Bu konuda benim düşündüğüm şeyi bir süre önce Oya Baydar dile getirmişti: Referandumda çoğunlukla "evet" de çıksa, "hayır" da çıksa, Tayyip Erdoğan kaybetmiştir, diyordu Oya. Aynı fikirdeyim.
Daha önceki "belediye" yıllarını saymasak bile Tayyip Erdoğan 2002'den beri kazanıyor. Hiç azımsanmayacak bir başarı! Bizim tarihimizde benzeri de yok. Böyle böyle, "seçim kazanmak" Tayyip Erdoğan'ın gözünde bir "iptilâ" haline geldi. Dolayısıyla durmadan bir seçim atmosferi yaşıyoruz. Zaten yüklü bir seçim takvimi var, ama haziranda olduğu gibi Tayyip Erdoğan'ı mutlu etmeyen sonuç alındığında "yenisi" yapılıyor.
Seçim kazanıyor Tayyip Erdoğan. Bu referandumu kazanma ihtimali de yüksek -en azından "yarı yarıya", "bıçak sırtı" vb. Elinde her türlü devlet imkânı, OHAL koşullarında, yüklendikçe yükleniyor.
Bunca yıldır gördüğümüz, tanıdığımız bu kişi sözgelişi "hayır"la karşılaşsa da kavgayı bırakmaz. Hazirandan beri yaşadığımız süreç, seçim sonuçlarına nasıl yaklaştığını gösteriyor. Ama tabii 17 Aralık olgularına karşı takındığı tavır da unutulmamalı. Bu tür bir "kazanma"nın yeni biçimlerini de bulur.

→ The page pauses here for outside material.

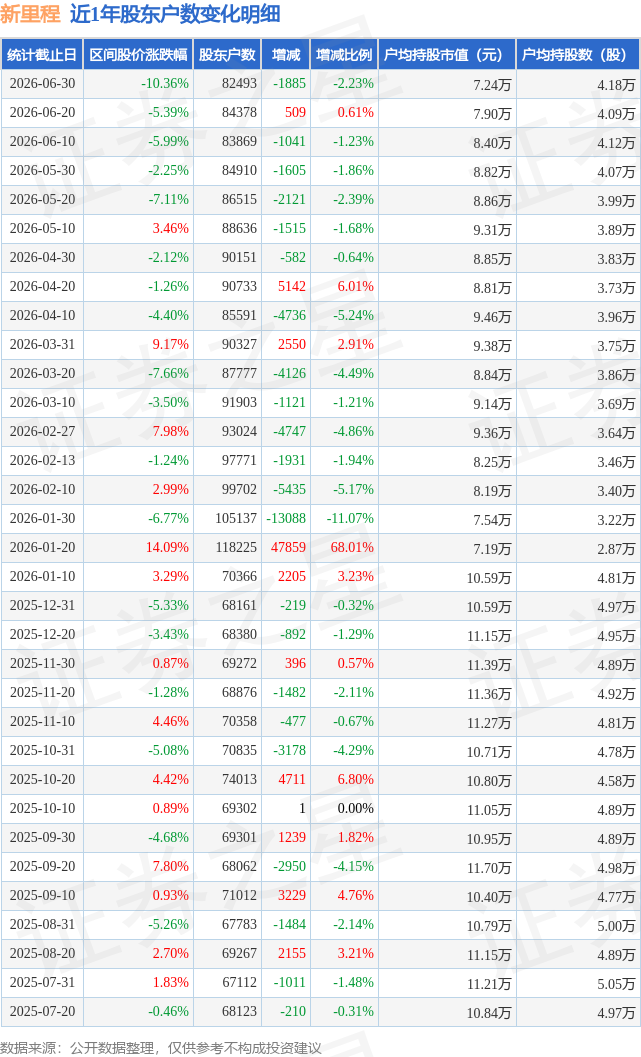Click the 2026-01-20 date cell
641x1057 pixels.
42,547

Bu bir "kazanma"dır ve şüphesiz önemlidir. Ama şu "kazanma" kelimesini genişlemesine ele aldığımızda neler görüyoruz? Bir şeyi kazanmanın başka ve çok zaman daha değerli bir şeyi kaybetmek anlamına geldiği çok olay görüyoruz tarihte. Zaten "kazanma"nın nihaî anlamı da tarih karşısında beliriyor.
"Benim görüşüme göre" diyerek gireyim söze, ama sonuçta bunun çok "öznel" bir yargı olduğu kanısında değilim: Benim görüşüme göre Tayyip Erdoğan Gezi direnişi karşısında aldığı tavır nedeniyle, o tarihten itibaren kaybetmeye başladı. O tarihten itibaren, gün geçtikçe bu "kaybettiren" tavrına, söylemine daha sıkı sarıldı. Böylece onu katladıkça katladı.
Siyasette sivrilmiş insanlardan bazıları, hayatı boyunca, çizgisini pek değiştirmez - bu çizgi olumlu da olabilir, olumsuz da. Nehru gibi biri 1925'te ne idiyse, 1955'te de oydu. Hayatta, tarihte, baştan sona ak ya da kara kariyer olmaz. Nehru bence tarihin iyi işler başarmışlar kümesine gönderdiği önderlerdendi. Ama buna karşılık Endonezya'nın "kurtarıcı"sı Sukarno 1942'de işgalci Japonlara kucak açarken de 1956'da demokrasiyi yok ederken de, aynı adamdı: Tarihin kara şeritinden giden biri. Diyorum, hayat ve tarih her zaman düzenli, simetrik akan şeyler değil. Örneğin Tayyip Erdoğan da belki Nehru gibi başlayıp bir zaman sonra Sukarno'nun yolunu benimseyen biri. Tabii asıl belirleyici olan, nasıl başladığın değil, nasıl bitirdiğin. Burada, Erdoğan'ın arkadaşları, Nehru, Sun Yat-sen, Lumumba vb. olmayacak. Ama daha kalabalık olacaklarından şüphem yok, Salazar'ından İdi Amin'ine, aralarından daha "samimi arkadaş" bulup seçmek daha kolay olabilir.
Referandum sonucu somut hayatımızı ciddi bir biçimde etkileyecek. Ama Tayyip Erdoğan'ın bu dediğim anlamda ve düzeyde kazanacağı ya da kaybedeceği o sonuç değiştirmeyecek.